[READING PASSAGE]:
================================
Catholic Culture Update for the week beginning February 1st, 2015

Quote to carry in your heart for the week.

“Oh, that today you would listen to God’s voice.” Psalm 95

February 1st, 2015 is the Fourth Sunday in Ordinary Time.

“Prepare for hearing the Word of God with these questions: In this Sunday’s Gospel, we hear about Jesus casting an evil spirit from a man. How do you understand this idea of casting out evil spirits? Perhaps you might like to ask your pastor or religion teacher to help you understand this aspect of the Gospel prior to Sunday Mass. In this Sunday’s Gospel, we hear that Jesus speaks with authority. Jesus is present in the Scripture proclaimed at Mass. How well do you typically listen to the readings and the Homily at Mass? What can you do to listen more attentively?

Reflecting on God’s Word: What evil or sin might Jesus be able to cast from your life? How well do you do at respecting the authority of teachers, parents, and other adults?
================================
[GIVEN ENTRIES]:
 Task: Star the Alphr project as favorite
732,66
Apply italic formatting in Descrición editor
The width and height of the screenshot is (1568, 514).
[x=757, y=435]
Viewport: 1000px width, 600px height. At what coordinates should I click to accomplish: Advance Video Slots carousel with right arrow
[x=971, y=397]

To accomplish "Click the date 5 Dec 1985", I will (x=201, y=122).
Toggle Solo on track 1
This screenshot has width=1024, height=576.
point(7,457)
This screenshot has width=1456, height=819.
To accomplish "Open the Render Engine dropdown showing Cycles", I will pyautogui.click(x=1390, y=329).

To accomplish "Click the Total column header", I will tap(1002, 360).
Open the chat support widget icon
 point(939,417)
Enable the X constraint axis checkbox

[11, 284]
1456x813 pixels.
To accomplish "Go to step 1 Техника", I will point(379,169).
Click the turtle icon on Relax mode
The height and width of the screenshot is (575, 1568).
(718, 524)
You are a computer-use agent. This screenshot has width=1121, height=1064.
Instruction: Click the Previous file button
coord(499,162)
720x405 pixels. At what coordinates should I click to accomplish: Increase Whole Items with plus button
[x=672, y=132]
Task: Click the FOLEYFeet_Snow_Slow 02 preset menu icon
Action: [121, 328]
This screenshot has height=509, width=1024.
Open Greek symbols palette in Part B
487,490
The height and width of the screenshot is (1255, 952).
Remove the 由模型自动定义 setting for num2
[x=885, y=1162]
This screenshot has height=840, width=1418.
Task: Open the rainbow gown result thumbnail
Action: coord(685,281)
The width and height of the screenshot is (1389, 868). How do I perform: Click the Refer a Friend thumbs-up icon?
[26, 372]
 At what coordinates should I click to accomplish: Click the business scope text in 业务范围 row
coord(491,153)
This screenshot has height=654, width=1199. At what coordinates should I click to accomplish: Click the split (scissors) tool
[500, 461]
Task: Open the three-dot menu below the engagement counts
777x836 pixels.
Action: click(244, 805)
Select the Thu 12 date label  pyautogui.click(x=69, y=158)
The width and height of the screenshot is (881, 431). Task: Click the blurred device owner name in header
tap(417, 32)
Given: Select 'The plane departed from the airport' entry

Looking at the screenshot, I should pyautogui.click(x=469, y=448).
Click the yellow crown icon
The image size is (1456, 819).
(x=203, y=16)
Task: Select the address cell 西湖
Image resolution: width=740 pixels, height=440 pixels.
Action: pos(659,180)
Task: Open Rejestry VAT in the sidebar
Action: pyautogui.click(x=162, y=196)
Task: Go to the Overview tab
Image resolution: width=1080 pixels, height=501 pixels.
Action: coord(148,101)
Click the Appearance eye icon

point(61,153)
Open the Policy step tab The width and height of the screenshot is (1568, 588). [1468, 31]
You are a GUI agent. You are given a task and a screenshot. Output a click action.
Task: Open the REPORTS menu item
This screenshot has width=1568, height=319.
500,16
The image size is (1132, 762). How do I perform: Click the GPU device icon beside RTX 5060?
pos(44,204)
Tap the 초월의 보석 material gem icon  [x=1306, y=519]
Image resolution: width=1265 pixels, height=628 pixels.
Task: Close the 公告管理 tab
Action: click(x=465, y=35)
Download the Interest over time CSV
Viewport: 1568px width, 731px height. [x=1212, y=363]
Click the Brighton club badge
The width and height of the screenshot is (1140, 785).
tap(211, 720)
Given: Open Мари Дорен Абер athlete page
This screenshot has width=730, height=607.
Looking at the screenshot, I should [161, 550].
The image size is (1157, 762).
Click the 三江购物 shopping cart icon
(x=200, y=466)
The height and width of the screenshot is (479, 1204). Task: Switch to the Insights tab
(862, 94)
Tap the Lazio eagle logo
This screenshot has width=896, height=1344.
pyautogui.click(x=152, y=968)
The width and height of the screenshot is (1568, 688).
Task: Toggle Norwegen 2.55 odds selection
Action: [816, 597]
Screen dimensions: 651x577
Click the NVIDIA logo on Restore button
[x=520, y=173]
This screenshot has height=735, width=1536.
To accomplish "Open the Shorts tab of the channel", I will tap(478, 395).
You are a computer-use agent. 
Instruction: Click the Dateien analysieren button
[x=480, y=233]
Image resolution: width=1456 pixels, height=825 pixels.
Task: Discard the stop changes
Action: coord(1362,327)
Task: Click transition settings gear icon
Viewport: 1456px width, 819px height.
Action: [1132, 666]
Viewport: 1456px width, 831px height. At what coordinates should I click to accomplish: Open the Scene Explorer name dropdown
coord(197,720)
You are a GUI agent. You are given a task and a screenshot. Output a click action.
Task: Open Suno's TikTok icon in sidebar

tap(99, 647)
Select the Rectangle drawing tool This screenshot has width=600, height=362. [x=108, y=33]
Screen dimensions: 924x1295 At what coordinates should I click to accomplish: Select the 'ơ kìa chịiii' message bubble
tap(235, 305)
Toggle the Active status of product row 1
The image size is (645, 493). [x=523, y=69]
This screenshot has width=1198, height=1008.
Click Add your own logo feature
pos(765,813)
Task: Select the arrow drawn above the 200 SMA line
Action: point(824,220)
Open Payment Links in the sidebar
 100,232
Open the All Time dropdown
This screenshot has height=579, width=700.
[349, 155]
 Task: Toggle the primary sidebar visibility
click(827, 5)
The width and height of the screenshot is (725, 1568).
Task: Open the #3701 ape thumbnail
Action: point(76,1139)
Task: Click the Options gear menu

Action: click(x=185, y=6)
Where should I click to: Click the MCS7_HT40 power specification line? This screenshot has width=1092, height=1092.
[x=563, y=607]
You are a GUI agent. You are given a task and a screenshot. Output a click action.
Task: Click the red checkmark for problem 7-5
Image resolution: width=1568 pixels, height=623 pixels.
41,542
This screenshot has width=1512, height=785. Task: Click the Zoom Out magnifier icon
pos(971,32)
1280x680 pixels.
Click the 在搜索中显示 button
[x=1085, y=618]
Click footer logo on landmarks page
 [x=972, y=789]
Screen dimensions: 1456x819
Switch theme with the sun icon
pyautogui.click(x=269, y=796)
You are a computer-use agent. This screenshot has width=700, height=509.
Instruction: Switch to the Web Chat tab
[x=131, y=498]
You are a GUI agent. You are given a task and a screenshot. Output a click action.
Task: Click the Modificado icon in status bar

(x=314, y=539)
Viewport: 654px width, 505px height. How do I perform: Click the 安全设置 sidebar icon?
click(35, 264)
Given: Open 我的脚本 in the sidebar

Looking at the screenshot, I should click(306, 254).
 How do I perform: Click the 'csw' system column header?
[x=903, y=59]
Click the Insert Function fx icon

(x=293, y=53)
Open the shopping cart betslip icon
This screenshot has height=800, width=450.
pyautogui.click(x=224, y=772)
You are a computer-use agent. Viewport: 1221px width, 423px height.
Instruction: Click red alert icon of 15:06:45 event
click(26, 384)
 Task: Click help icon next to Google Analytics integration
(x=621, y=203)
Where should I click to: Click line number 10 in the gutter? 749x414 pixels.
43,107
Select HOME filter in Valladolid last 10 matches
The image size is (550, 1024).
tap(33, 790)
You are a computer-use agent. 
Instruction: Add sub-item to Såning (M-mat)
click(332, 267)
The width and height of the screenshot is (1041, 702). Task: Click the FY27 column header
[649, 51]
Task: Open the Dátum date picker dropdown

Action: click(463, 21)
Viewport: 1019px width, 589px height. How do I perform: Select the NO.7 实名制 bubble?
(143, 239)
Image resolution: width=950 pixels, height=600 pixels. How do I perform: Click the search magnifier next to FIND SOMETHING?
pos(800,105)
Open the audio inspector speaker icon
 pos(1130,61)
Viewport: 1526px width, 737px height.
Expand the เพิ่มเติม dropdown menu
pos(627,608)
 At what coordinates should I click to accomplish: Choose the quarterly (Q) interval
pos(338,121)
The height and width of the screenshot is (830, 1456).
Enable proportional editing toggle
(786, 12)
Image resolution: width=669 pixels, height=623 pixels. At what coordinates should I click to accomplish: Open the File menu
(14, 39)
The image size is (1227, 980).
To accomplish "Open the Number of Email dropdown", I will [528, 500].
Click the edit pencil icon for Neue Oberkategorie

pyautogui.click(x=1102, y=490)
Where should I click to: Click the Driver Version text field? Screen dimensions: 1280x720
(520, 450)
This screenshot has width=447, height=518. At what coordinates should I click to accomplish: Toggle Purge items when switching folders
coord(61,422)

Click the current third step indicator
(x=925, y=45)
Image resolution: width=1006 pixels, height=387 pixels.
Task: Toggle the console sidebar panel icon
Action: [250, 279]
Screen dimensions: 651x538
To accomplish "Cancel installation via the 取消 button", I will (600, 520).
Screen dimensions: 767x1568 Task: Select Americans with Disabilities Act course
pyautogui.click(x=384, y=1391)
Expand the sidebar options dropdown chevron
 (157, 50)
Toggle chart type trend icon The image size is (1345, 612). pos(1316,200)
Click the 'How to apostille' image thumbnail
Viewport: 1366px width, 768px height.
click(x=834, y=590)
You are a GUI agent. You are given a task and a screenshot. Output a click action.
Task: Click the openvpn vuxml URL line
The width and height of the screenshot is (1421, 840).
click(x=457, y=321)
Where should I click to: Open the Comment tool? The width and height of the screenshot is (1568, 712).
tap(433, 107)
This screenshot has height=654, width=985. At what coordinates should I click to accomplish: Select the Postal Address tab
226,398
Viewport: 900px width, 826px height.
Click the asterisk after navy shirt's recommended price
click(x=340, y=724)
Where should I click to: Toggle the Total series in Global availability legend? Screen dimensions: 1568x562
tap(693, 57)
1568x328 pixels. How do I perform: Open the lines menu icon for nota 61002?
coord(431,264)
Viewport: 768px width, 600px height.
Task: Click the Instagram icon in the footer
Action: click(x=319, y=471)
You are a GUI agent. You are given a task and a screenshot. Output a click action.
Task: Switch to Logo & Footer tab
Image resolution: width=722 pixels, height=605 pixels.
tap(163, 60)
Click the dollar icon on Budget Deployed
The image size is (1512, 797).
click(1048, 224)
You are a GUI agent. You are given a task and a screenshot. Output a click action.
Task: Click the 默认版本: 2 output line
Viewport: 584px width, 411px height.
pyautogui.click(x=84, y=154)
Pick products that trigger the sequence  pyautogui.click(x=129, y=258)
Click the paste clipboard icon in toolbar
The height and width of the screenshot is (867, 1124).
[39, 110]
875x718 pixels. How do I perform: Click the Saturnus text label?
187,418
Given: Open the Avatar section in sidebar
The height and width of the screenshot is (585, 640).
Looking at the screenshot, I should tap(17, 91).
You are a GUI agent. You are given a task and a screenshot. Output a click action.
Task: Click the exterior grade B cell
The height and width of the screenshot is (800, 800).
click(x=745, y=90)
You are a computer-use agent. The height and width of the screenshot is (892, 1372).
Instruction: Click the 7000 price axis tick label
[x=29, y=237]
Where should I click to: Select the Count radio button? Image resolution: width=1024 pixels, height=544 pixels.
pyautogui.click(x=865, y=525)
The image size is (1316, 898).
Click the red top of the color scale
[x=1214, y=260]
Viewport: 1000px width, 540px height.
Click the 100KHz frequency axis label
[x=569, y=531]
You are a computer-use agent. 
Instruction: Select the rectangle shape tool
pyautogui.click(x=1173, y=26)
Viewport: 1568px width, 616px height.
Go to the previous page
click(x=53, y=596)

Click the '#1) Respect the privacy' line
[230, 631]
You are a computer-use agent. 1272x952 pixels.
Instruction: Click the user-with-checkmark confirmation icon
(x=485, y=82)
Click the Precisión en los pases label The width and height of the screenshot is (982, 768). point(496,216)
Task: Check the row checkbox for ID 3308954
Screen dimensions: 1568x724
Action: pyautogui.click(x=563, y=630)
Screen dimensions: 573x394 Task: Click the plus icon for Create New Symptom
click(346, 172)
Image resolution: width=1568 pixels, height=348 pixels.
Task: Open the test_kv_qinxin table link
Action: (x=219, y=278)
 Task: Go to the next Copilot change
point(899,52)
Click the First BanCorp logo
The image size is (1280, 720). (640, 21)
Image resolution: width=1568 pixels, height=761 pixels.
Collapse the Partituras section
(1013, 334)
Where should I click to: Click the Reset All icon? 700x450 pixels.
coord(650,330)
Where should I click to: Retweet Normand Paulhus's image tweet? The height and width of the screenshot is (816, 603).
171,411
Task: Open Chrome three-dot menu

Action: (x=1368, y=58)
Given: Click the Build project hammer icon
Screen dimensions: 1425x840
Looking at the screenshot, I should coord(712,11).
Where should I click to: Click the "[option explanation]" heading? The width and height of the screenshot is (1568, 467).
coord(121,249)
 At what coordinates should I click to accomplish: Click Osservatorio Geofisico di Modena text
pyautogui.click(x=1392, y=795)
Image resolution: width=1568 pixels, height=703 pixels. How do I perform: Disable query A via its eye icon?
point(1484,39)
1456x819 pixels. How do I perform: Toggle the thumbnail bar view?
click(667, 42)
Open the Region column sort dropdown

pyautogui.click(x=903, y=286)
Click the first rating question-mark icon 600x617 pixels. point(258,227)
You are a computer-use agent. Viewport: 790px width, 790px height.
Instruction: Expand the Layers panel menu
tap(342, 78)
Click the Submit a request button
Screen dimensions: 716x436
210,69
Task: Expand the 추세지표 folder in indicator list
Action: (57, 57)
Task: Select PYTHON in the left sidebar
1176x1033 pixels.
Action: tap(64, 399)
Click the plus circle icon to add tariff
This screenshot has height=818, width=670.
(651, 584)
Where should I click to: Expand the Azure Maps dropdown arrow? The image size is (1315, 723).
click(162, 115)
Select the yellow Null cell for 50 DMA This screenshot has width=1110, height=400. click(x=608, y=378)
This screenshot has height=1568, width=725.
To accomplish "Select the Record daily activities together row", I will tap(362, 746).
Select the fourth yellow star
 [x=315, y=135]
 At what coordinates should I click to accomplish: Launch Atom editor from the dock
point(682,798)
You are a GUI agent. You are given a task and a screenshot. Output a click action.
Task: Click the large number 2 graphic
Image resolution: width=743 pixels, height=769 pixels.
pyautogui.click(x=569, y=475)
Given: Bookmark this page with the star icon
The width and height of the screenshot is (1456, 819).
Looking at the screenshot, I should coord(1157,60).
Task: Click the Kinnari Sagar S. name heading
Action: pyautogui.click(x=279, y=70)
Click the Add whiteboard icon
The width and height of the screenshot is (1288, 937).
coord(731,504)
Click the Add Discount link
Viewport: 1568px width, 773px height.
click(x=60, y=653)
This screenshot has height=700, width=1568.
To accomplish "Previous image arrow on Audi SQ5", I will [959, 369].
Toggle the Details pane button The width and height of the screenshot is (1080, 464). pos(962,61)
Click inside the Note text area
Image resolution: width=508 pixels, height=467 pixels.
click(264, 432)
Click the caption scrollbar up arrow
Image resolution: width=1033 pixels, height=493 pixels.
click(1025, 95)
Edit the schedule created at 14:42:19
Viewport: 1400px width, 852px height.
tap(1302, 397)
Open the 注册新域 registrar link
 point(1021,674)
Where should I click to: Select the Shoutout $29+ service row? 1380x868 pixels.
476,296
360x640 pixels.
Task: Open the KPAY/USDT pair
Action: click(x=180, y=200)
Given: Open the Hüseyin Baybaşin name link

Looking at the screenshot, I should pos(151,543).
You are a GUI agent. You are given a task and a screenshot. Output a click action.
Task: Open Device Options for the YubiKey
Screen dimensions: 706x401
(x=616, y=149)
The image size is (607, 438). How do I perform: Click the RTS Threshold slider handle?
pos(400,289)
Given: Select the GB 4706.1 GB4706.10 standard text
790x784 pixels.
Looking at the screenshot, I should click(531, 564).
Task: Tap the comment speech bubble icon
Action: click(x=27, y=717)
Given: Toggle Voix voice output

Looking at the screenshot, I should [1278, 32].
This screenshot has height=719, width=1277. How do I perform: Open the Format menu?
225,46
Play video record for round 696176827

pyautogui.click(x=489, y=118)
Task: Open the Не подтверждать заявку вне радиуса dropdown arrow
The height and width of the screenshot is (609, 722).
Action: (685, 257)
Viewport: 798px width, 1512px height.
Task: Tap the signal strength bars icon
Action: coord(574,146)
================================
[SET EXERCISE A]: In the Catholic Culture weekly update above, translate the sentence "Jesus is present in the Scripture proclaimed at Mass." into Spanish.
[SET EXERCISE B]: Reproduce everything in the Catholic Culture weekly update from "Quote to carry" down to "listen more attentively?".

[FINAL ANSWER A]: Jesús está presente en la Escritura proclamada en la Misa.

[FINAL ANSWER B]:
Quote to carry in your heart for the week.

“Oh, that today you would listen to God’s voice.” Psalm 95

February 1st, 2015 is the Fourth Sunday in Ordinary Time.

“Prepare for hearing the Word of God with these questions: In this Sunday’s Gospel, we hear about Jesus casting an evil spirit from a man. How do you understand this idea of casting out evil spirits? Perhaps you might like to ask your pastor or religion teacher to help you understand this aspect of the Gospel prior to Sunday Mass. In this Sunday’s Gospel, we hear that Jesus speaks with authority. Jesus is present in the Scripture proclaimed at Mass. How well do you typically listen to the readings and the Homily at Mass? What can you do to listen more attentively?